ZAKARIA SANOGO, NEO-ETALON (TSV HARTBERG, AUTRICHE):  « C’est à moi de prouver que j’ai ma place dans le groupe »

ZAKARIA SANOGO, NEO-ETALON (TSV HARTBERG, AUTRICHE): « C’est à moi de prouver que j’ai ma place dans le groupe »

Alors qu’il était l’un des cadres de l’équipe nationale junior il y a quelques années, Zakaria Sanogo fait ses premiers pas dans l’équipe A du Burkina

Alors qu’il était l’un des cadres de l’équipe nationale junior il y a quelques années, Zakaria Sanogo fait ses premiers pas dans l’équipe A du Burkina avec qui il entend vivre une longue idylle. Comment a-t-il été accueilli dans le groupe, quels sont ses ambitions ? Le joueur formé au Centre Rahimo FC se livre dans cet entretien.

Comment te sens-tu ?
Zakaria Sanogo : J’ai été très bien accueilli par le capitaine et tout le monde. C’est comme si j’étais en équipe nationale depuis longtemps. Pourtant, ce n’est rien qu’aujourd’hui qu’on s’est vu. L’ambiance est très bonne et je me sens bien.

On t’a connu avec les Etalons juniors dont tu étais l’un des leaders techniques.

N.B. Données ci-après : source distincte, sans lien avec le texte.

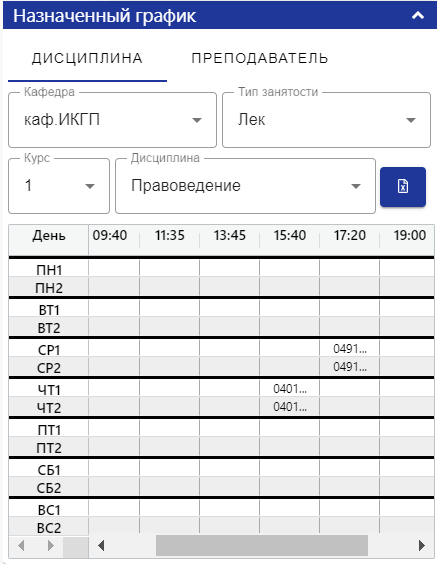Click the 0401... entry in row ЧТ2
The width and height of the screenshot is (437, 564).
tap(290, 406)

Aujourd’hui tu es en avec les A. Quels sont tes ambitions ?
J’avais envie de jouer avec l’équipe A. Ce jour est arrivé. Maintenant, c’est à moi de prouver que j’ai ma place dans le groupe. Le temps des juniors est passé. C’est à moi de démontré que je sais faire quelque chose. Rien ne se donne ici. Tout se mérite. Donc, si je mérite, je vais jouer. Si je ne mérite pas, je ne jouerai pas.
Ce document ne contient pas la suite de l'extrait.